Anterior rhinoscopy (using a Thudichum's nasal speculum and a headlight) is the primary bedside examination. It allows inspection of the anterior third to half of the nasal cavity:
- Nasal septum: position (midline/deviated/which side), surface (smooth/irregular), spurs (sharp bony projections at the septal floor that contact the inferior turbinate — a common cause of unilateral obstruction and headache).
- Inferior turbinate: size (normal/hypertrophied), colour (pale and boggy in allergy; red and swollen in infection; pale grey with polyps), surface.
- Nasal polyps: smooth, pale grey, translucent, insensitive (do not bleed or pain when probed — distinguishes them from the turbinate mucosa and from tumours), often described as 'grape-like'. Bilateral and multiple in ethmoidal polyposis; single and arising from the middle meatus or posterior nasal cavity in antrochoanal polyp.
- Discharge: character — watery, mucoid, mucopurulent.
- Foreign body: visible in the anterior nasal cavity in children — often unilateral purulent nasal discharge with foul odour is the clue.

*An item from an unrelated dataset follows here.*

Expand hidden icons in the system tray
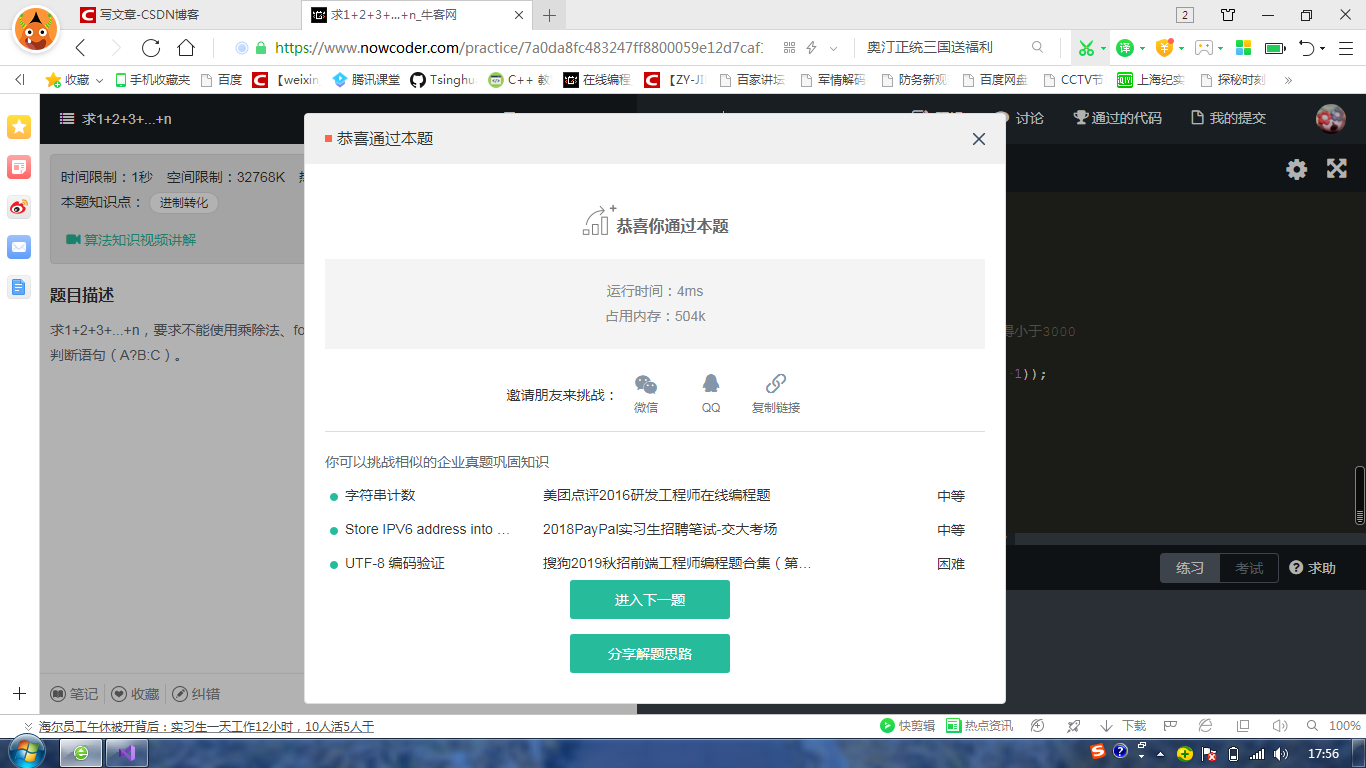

Nasal endoscopy (rigid 0°/30°, or flexible nasopharyngoscope) provides a complete view of the nasal cavity and nasopharynx, including the posterior nasal space, adenoids, the ostiomeatal complex, and the nasopharyngeal opening of the Eustachian tube. It is the gold standard examination for evaluating chronic nasal obstruction and is essential when a mass is suspected.

Investigations:
- CT scan of PNS (paranasal sinuses): the investigation of choice for structural causes (DNS extent, turbinate anatomy, polyp extent, sinus involvement, bony erosion suggesting malignancy or aggressive lesion). Done in coronal sections for ENT planning.
- MRI nose and nasopharynx: superior soft-tissue detail; preferred for suspected JNA (intensely enhancing vascular mass) or malignancy.

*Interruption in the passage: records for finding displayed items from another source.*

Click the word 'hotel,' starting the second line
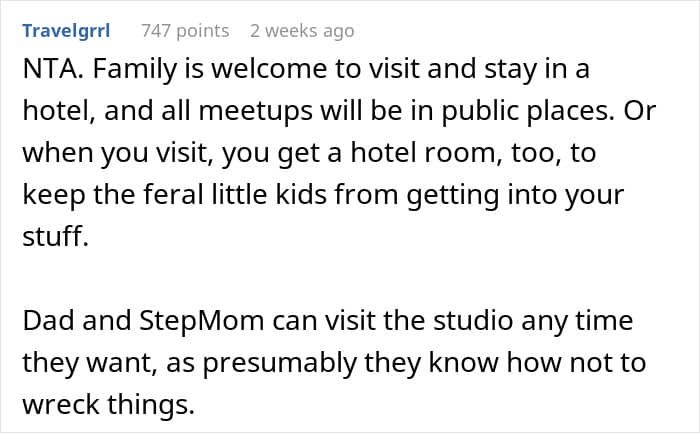The height and width of the screenshot is (433, 700). point(59,111)
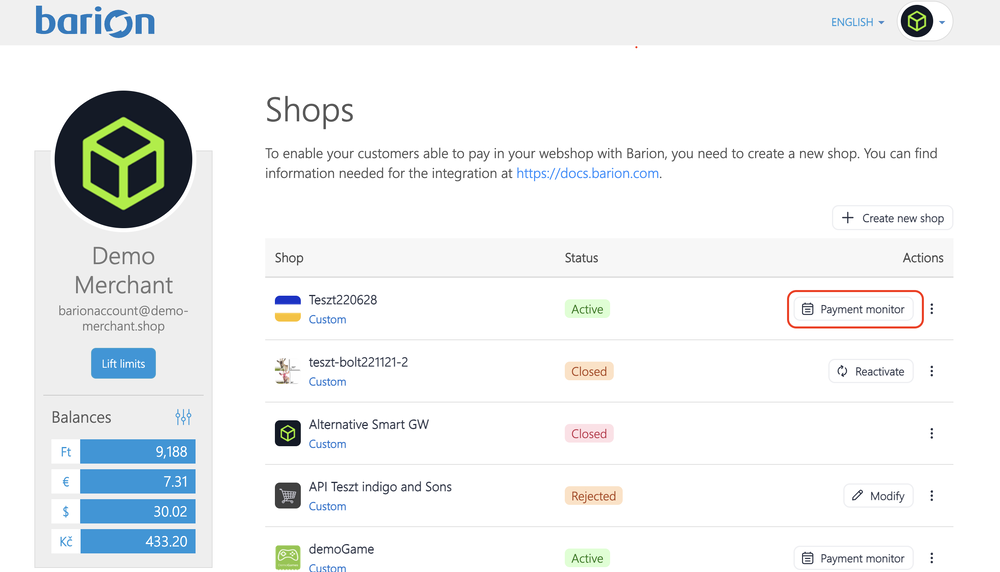Open Payment monitor for Teszt220628
Image resolution: width=1000 pixels, height=572 pixels.
(x=853, y=309)
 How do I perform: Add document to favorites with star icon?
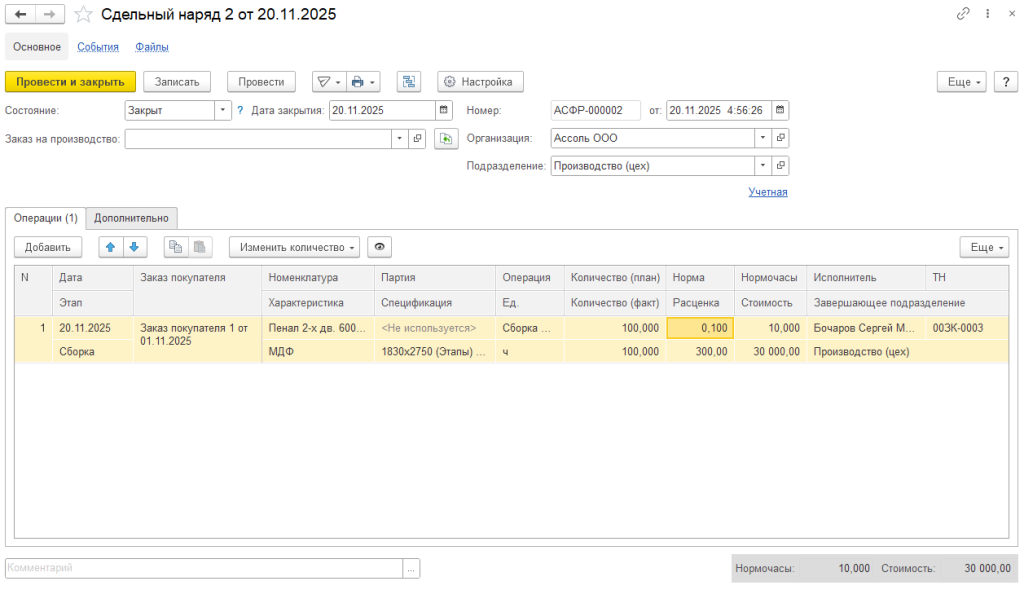(84, 14)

- Allergy testing: skin prick test (SPT) or serum-specific IgE for aeroallergens — investigates the allergic aetiology in rhinitis.
- Rhinomanometry: objective measurement of nasal airway resistance — useful for pre-operative assessment and research; not always available.
- X-ray nasopharynx (lateral soft tissue neck): older investigation for adenoids — shows the adenoid shadow encroaching on the nasopharyngeal airway. Largely replaced by nasal endoscopy and CT.